Gail Collins, um, is concerned about Trump!

FRIDAY, AUGUST 30, 2019

To our most recent coy journalist:
Did somebody think that there actually was a "gay gene?" The New York Times, in a front-page report, informs us today that there isn't.

Also this:

An inspector general's report is only as good as the judgment of the particular inspector general in question. There is no final, definitive judgment on the conduct of any public official. Inspector generals are significant players, but they aren't the oracle at Delphi. They aren't even philosopher-kings!

That said, it's never a good day for us the people when the New York Times is telling us this on its re-imagined page A3:
The Conversation
FIVE OF THE MOST READ, SHARED AND DISCUSSED POSTS FROM ACROSS NYTIMES.COM

1) Is Trump, Um, Slipping? Even More?
This opinion column by Gail Collins was one of the most read articles on Thursday. "If anything important came out of the Group of 7 meeting, it was probably further evidence that our president is . . . getting worse," she wrote, arguing that the president seemed "even more befuddled and confused than usual" at the meeting of major industrialized countries.
That headline did in fact appear on Collins' Thursday column.

The word "Um" did appear in her headline. And when Collins wrote about the "probabl[e] further evidence that our president is . . . getting worse," that slightly coy "dot dot dot" was right there in her copy.

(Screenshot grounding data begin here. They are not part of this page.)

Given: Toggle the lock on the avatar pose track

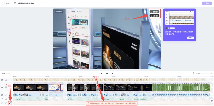Looking at the screenshot, I should point(6,99).
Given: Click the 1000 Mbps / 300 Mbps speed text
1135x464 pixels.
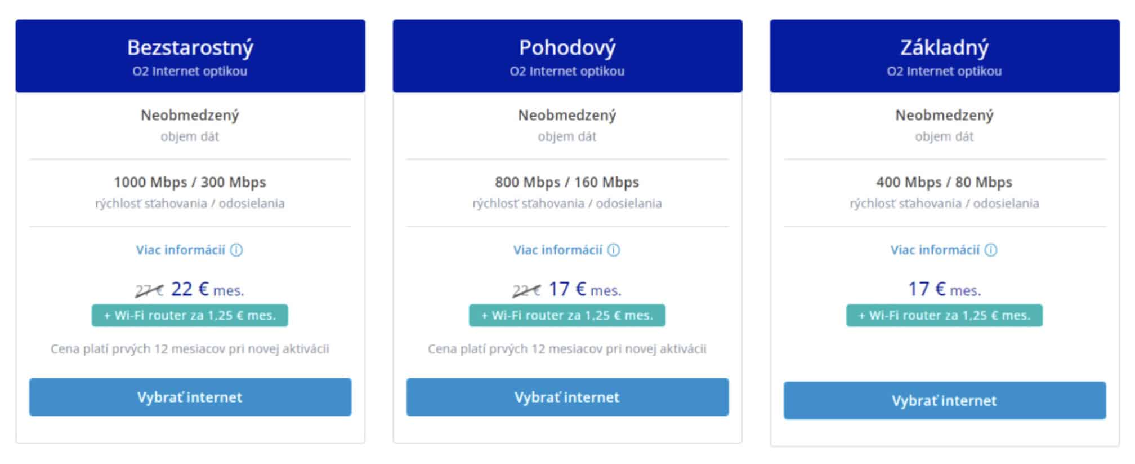Looking at the screenshot, I should 190,182.
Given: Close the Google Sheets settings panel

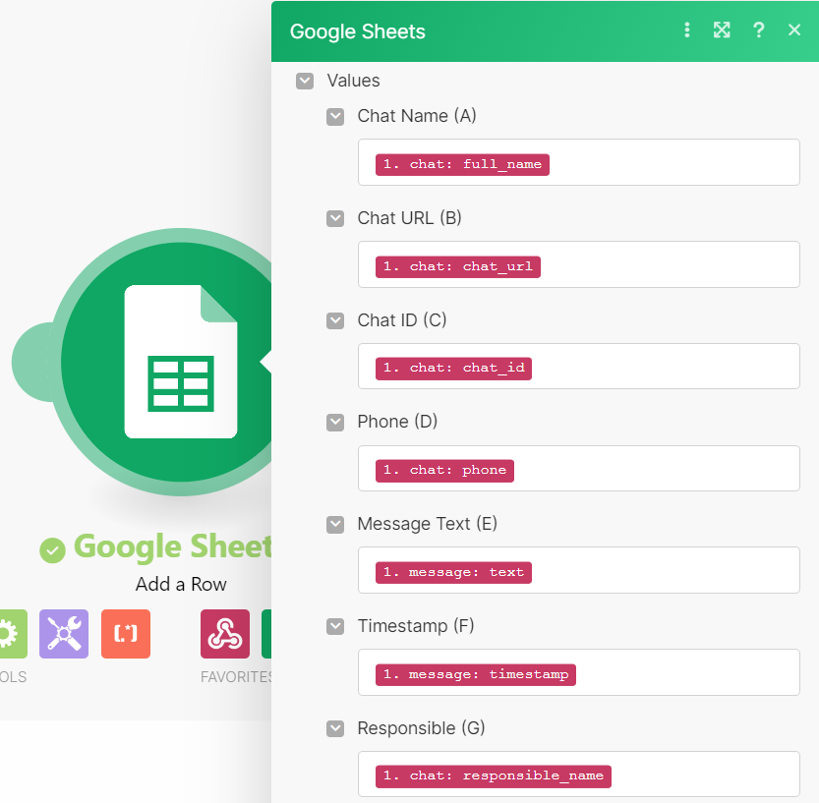Looking at the screenshot, I should [x=794, y=30].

As such, Collins became the ten millionth upper-end journalist to suggest that Trump is undergoing some type of cognitive decline, or some advancing mental health problem, without being willing to come right out and say so.

Instead, she, um, talked around what she was saying, with the result that she never quite managed to say it. The following passage includes the only point where she came close to stating her apparent meaning:
COLLINS (8/29/19): The meeting in France wasn’t the only recent exchange with world leaders that suggested Trump is suffering from something more worrisome than the lack of a coherent foreign policy. Back in April, after talking with NATO officials in Washington, he said that despite his complaints about Germany, he had “great respect” for the country from which his father emigrated. “My father is German...born in a very wonderful place in Germany.”

Fred Trump was born in the Bronx. “To mental health professionals like me, the red flags are waving wildly,” wrote the psychologist John Gartner.
Interesting! But what might those wildly waving red flags be saying to those "mental health professionals?"

Collins made no attempt to say, or to inquire of Gartner. Again and again, then again and again, it's perfectly clear that such things simply aren't done.

Once again, we'll suggest that we're looking at an anthropological problem—at the limited intellectual and moral horizons of our less-than-spectacular species.

Donald Trump is the most powerful person on earth. He does in fact hold the nuclear codes, and Jared could probably help him figure out how to activate them.

If he seems to be having a problem with "mental health," or if he seems to be undergoing some type of cognitive decline, you'd think a serious adult journalist would want to explore the question directly. But again and again and again and again, the children take the road constantly traveled by—the path of insinuation and avoidance.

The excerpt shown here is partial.